┌──

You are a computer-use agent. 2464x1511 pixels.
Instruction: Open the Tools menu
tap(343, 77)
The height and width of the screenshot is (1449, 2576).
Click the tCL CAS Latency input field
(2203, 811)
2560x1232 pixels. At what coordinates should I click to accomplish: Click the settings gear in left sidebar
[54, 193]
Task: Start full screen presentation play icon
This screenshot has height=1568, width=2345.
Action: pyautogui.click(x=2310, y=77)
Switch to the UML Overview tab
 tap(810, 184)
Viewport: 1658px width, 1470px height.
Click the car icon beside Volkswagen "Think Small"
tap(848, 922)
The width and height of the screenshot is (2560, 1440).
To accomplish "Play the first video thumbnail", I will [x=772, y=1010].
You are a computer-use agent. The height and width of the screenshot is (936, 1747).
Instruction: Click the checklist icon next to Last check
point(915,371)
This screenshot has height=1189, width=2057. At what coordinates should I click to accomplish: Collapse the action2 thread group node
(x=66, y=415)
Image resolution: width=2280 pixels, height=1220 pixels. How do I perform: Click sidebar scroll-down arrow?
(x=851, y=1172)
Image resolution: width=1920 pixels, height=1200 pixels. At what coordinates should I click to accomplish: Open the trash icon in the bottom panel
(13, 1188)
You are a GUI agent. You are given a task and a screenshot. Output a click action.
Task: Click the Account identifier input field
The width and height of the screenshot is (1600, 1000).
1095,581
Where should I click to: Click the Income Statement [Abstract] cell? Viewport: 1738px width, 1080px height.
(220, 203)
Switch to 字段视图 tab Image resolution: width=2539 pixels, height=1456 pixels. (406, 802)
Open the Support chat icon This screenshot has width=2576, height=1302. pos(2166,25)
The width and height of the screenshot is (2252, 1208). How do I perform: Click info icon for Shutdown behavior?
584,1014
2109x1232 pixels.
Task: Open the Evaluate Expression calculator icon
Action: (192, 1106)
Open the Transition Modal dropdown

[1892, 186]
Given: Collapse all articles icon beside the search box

└──

● DESCRIPTION OF THE TASK
Take the lines from the start of the records through the line holding "Task: Start full", both included, and please print them exactly, with nothing else.

● RESPONSE BELOW
You are a computer-use agent. 2464x1511 pixels.
Instruction: Open the Tools menu
tap(343, 77)
The height and width of the screenshot is (1449, 2576).
Click the tCL CAS Latency input field
(2203, 811)
2560x1232 pixels. At what coordinates should I click to accomplish: Click the settings gear in left sidebar
[54, 193]
Task: Start full screen presentation play icon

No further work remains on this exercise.